[Saved entries]

▬▬▬▬▬▬

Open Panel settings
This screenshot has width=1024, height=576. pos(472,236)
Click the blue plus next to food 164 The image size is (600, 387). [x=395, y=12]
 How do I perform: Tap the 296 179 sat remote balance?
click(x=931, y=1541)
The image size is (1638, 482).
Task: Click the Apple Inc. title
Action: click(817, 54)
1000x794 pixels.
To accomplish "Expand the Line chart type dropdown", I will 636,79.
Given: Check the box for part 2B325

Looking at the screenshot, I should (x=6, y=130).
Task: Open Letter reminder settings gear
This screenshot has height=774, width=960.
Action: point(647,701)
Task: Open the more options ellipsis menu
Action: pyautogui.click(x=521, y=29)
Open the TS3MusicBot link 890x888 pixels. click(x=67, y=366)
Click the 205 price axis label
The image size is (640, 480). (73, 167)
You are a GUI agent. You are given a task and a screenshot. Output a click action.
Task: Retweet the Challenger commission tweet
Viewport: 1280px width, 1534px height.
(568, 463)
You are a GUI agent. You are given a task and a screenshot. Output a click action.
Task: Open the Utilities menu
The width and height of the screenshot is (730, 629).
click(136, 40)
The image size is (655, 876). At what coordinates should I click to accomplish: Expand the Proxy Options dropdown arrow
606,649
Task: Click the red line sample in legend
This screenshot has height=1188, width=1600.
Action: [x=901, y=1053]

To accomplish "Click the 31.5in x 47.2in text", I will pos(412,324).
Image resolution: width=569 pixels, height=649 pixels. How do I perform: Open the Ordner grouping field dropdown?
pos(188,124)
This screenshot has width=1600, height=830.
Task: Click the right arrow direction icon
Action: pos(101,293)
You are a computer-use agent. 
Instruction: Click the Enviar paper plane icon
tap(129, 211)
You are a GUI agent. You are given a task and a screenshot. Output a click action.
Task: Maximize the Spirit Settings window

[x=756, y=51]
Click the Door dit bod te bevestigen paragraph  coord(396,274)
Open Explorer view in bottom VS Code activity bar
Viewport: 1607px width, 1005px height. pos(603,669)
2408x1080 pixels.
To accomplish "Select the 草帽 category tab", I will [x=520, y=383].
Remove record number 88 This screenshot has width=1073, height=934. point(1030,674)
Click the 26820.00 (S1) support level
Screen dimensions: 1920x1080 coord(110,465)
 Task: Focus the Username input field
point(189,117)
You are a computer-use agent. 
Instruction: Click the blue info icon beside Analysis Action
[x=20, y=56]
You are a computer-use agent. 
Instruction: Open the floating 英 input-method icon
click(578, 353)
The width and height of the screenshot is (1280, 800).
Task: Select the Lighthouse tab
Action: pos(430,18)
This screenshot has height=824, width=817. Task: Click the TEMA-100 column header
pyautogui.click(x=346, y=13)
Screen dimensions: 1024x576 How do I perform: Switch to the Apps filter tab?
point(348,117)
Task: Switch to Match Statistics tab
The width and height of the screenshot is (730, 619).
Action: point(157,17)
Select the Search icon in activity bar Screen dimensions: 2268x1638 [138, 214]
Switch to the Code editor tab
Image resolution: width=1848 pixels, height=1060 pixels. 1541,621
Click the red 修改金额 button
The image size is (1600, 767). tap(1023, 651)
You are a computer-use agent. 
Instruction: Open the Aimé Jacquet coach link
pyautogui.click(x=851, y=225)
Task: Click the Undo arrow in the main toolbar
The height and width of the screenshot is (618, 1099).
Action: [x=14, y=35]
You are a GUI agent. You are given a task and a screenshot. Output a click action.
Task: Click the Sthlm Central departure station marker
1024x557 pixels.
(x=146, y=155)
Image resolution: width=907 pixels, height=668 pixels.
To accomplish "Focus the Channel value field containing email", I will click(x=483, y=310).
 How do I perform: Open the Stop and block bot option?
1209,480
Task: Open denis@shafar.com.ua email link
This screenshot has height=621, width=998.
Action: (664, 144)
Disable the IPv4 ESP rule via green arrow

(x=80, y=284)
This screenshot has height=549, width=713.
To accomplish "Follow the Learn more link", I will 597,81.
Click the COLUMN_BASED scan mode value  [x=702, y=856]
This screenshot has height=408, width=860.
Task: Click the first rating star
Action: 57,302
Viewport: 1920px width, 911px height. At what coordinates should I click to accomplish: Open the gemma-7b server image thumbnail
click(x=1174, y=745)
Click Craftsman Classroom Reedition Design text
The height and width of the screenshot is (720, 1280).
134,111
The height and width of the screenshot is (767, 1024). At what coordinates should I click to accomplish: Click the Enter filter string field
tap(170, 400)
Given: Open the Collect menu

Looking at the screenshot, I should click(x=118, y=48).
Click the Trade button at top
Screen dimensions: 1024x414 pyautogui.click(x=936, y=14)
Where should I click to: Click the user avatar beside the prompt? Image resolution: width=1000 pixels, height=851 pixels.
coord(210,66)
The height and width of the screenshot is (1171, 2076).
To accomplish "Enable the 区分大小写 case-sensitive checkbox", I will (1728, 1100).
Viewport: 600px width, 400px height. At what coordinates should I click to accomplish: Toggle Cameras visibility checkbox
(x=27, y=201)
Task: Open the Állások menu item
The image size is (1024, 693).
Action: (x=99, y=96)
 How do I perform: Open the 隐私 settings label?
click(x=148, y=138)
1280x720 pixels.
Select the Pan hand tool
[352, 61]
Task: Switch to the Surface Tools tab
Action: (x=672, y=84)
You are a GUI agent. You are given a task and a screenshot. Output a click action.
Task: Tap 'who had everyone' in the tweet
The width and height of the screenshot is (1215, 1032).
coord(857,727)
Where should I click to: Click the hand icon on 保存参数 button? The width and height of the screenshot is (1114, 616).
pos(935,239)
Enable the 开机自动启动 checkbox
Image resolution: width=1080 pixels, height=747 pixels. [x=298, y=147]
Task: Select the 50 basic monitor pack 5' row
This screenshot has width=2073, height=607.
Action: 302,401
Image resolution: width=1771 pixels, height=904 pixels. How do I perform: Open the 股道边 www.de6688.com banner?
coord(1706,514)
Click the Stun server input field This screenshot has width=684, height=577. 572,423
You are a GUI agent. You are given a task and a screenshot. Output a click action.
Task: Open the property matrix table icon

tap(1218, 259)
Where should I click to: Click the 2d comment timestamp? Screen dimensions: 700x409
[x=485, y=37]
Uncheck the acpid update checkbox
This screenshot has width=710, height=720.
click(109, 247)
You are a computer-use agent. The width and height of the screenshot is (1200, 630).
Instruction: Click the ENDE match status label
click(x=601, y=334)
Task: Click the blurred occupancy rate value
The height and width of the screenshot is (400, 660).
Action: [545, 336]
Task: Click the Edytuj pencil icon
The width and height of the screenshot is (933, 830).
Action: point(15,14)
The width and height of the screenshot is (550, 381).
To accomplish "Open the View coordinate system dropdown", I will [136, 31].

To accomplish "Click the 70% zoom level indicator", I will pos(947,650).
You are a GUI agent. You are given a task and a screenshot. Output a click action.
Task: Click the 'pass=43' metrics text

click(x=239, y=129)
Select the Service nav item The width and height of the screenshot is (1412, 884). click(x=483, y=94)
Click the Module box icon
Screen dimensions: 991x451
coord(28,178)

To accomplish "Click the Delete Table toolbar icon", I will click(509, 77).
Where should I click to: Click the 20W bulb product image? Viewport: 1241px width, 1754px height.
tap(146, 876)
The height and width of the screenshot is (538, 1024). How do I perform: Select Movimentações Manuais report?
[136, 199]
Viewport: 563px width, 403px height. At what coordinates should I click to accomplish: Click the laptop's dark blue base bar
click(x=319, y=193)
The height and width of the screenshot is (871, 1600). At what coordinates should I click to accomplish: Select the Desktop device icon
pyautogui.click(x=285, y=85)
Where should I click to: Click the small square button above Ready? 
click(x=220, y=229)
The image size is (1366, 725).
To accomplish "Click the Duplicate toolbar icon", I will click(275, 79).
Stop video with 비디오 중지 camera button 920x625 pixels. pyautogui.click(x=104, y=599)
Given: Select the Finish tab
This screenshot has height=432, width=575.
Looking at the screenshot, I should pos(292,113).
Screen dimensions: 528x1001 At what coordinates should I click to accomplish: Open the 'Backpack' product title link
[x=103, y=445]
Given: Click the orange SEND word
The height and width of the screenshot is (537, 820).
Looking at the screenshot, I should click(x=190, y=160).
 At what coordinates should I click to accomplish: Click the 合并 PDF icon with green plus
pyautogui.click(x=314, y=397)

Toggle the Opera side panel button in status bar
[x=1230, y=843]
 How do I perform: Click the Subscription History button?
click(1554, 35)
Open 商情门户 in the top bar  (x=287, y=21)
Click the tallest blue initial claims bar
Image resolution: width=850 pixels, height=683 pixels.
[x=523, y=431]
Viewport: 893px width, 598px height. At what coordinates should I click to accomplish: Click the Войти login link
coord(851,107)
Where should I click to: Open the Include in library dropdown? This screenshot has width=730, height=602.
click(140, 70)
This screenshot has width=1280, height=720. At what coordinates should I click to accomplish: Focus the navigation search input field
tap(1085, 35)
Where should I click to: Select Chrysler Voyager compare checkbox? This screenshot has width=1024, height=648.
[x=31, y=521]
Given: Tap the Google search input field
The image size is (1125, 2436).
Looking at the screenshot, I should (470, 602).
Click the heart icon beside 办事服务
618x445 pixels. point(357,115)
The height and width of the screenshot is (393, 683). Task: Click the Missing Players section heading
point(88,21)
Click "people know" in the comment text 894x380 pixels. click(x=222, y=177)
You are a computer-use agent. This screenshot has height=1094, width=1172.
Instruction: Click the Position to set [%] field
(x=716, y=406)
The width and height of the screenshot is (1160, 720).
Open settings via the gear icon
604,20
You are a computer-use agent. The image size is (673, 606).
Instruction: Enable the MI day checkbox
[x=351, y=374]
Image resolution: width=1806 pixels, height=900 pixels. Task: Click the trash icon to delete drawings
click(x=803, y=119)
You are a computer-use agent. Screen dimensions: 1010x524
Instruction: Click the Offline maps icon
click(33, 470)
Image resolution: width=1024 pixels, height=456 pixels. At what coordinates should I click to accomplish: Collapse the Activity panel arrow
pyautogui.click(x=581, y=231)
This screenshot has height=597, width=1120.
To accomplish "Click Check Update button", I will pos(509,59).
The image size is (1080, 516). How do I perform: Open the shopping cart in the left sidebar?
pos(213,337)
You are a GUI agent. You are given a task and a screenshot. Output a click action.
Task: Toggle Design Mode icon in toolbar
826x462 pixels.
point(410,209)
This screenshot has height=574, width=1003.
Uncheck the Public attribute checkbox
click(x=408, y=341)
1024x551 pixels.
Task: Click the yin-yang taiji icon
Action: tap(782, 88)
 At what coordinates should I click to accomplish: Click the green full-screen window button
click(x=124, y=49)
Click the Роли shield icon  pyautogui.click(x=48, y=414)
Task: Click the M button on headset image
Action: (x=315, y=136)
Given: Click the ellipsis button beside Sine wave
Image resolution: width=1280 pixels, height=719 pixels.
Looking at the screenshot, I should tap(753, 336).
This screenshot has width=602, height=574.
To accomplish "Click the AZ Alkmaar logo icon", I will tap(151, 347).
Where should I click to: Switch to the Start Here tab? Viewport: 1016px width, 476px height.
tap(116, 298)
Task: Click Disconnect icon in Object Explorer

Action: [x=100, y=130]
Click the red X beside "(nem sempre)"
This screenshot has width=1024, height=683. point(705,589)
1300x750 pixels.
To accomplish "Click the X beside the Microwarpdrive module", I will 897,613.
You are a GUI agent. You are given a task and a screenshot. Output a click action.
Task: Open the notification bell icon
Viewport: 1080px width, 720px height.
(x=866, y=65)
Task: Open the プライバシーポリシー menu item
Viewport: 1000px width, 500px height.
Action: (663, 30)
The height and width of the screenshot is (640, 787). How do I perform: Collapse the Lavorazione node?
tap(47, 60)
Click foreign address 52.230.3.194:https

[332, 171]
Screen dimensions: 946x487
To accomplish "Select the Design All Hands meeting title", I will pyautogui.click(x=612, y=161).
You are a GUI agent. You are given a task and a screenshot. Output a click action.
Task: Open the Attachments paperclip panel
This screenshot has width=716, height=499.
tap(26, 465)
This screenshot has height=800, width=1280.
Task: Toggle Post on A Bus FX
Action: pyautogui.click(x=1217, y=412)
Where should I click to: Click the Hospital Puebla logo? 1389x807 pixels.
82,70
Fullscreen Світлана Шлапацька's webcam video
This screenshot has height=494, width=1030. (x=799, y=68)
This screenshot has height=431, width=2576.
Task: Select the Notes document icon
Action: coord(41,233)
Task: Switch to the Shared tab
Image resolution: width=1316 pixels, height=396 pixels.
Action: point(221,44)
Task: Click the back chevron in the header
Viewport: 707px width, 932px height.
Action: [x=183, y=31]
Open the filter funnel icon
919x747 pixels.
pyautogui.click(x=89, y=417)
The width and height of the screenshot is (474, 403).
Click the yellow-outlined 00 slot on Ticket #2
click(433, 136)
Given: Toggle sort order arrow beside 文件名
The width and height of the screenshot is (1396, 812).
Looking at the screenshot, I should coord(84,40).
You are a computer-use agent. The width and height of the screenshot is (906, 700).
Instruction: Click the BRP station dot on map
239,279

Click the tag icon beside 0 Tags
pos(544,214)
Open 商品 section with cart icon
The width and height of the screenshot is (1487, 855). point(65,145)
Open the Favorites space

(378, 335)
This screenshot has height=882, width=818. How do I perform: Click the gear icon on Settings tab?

▬▬▬▬▬▬

For this task, write out exactly the lines of the entries above, starting at the line with "Where should I click to: Select" and ending at the line with "Given: Click the ellipsis", both included, and no others.

Where should I click to: Select Chrysler Voyager compare checkbox? This screenshot has width=1024, height=648.
[x=31, y=521]
Given: Tap the Google search input field
The image size is (1125, 2436).
Looking at the screenshot, I should (470, 602).
Click the heart icon beside 办事服务
618x445 pixels. point(357,115)
The height and width of the screenshot is (393, 683). Task: Click the Missing Players section heading
point(88,21)
Click "people know" in the comment text 894x380 pixels. click(x=222, y=177)
You are a computer-use agent. This screenshot has height=1094, width=1172.
Instruction: Click the Position to set [%] field
(x=716, y=406)
The width and height of the screenshot is (1160, 720).
Open settings via the gear icon
604,20
You are a computer-use agent. The image size is (673, 606).
Instruction: Enable the MI day checkbox
[x=351, y=374]
Image resolution: width=1806 pixels, height=900 pixels. Task: Click the trash icon to delete drawings
click(x=803, y=119)
You are a computer-use agent. Screen dimensions: 1010x524
Instruction: Click the Offline maps icon
click(33, 470)
Image resolution: width=1024 pixels, height=456 pixels. At what coordinates should I click to accomplish: Collapse the Activity panel arrow
pyautogui.click(x=581, y=231)
This screenshot has height=597, width=1120.
To accomplish "Click Check Update button", I will pos(509,59).
The image size is (1080, 516). How do I perform: Open the shopping cart in the left sidebar?
pos(213,337)
You are a GUI agent. You are given a task and a screenshot. Output a click action.
Task: Toggle Design Mode icon in toolbar
826x462 pixels.
point(410,209)
This screenshot has height=574, width=1003.
Uncheck the Public attribute checkbox
click(x=408, y=341)
1024x551 pixels.
Task: Click the yin-yang taiji icon
Action: tap(782, 88)
 At what coordinates should I click to accomplish: Click the green full-screen window button
click(x=124, y=49)
Click the Роли shield icon  pyautogui.click(x=48, y=414)
Task: Click the M button on headset image
Action: (x=315, y=136)
Given: Click the ellipsis button beside Sine wave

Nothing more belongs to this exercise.